The type of perceptual mechanism that is refined by experience and disabled by inversion has been much debated. The prevailing opinion is that expert face processing involves holistic processing, and that inversion impairs the use of this mechanism (Rossion, 2008). However, current views of reading propose that word processing involves a component-based hierarchy of stages in which line segments provide features for letter identification, which in turn generates word recognition (Rumelhart & McClelland, 1982). Despite this, there is also evidence for whole-object influences in word recognition (Feizabadi et al., 2021), perhaps through top-down lexical effects rather than as a primary processing mechanism. If inversion has a particularly strong effect on whole-object mechanisms, then reading conditions that place more demands on whole-word influences may generate stronger word-inversion effects.
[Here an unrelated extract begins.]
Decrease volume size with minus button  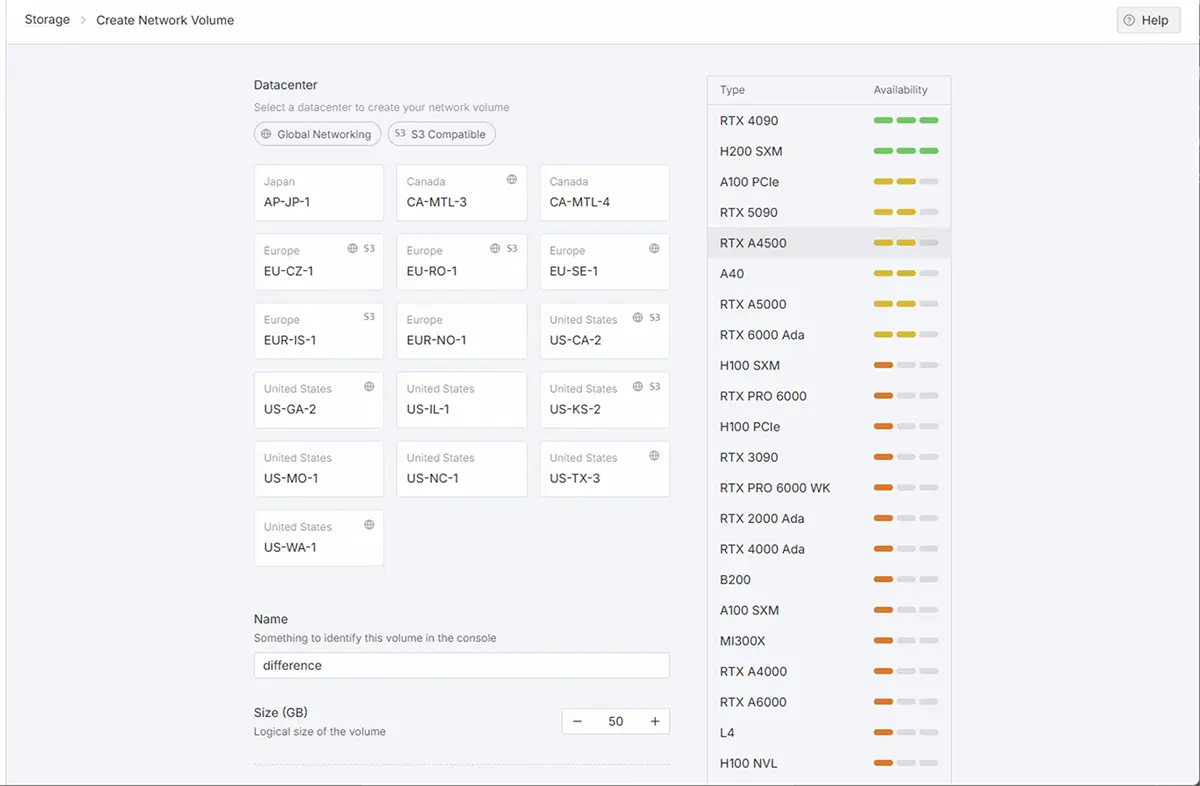click(577, 721)
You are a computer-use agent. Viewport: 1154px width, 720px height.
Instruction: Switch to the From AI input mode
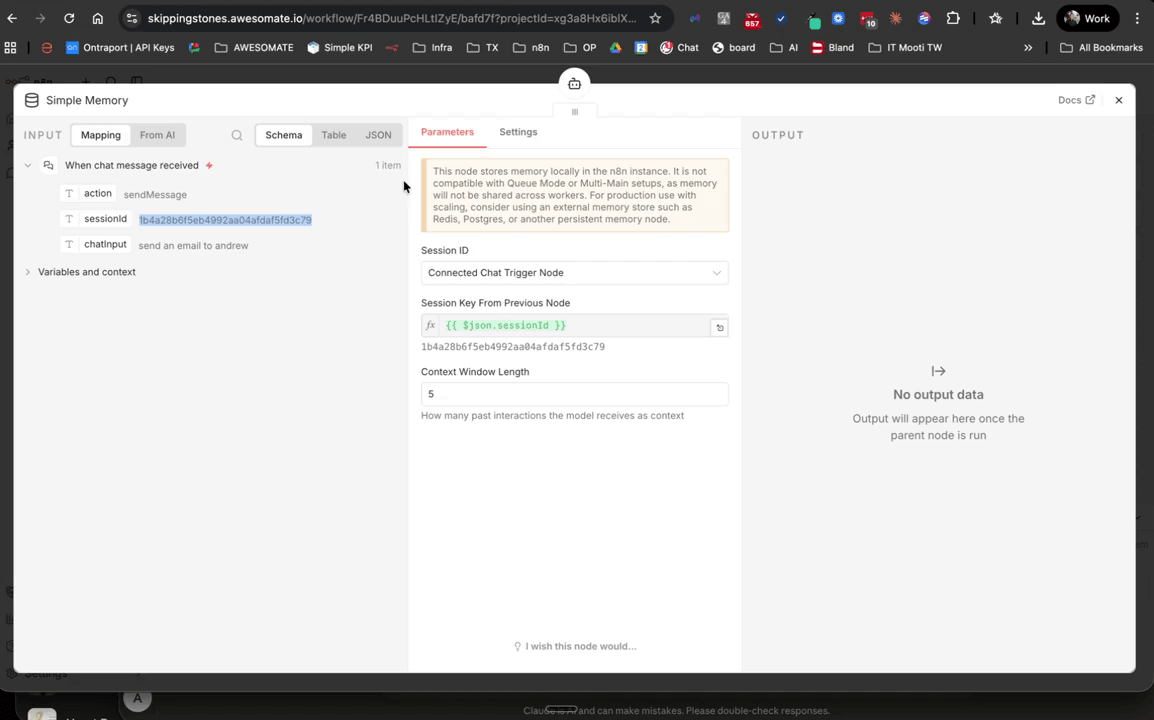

One aspect of the visual text that may favour component-based processing is the high regularity of type or computer font. This contrast with the variability of faces, whose features and configurations differ from each other along a continuous spectrum and show dynamic changes and variable feature visibility due to their mobile three-dimensional structure. Under such circumstances, local component data may be less reliable, and integrating information from the whole object may support more accurate recognition. For written words, handwritten stimuli may provide a more similar processing challenge than computer font. The identification of letter components in handwriting is more difficult. Not only does the handwritten shape of the word or letter vary between different writers, but the same person never writes a word exactly the same way twice, the shape of a given letter in a word is partly determined by the context of neighbouring letters, and writing can change with mood, writing speed, and the medium or tools used, about which researchers working on automated handwriting identification are all too aware (Adak et al., 2019). Such variability may increase reliance on top-down whole-word or “lexical” effects for deciphering the handwritten text. Indeed, others have found that lexical effects such as word frequency, regularity, bidirectional consistency, and imageability are increased in handwritten compared to printed words (Barnhart & Goldinger, 2010; De Zuniga & Humphreys, 1991; Perea et al., 2016). While there have been no studies of inversion effects for handwritten words, one study found that a 90° clockwise rotation made reading more difficult than rotating 90° counterclockwise, and that this difference was larger for handwritten than computer fonts, which was attributed to the clockwise rotation being more dissimilar to the natural slant of most writing (Barnhart & Goldinger, 2013).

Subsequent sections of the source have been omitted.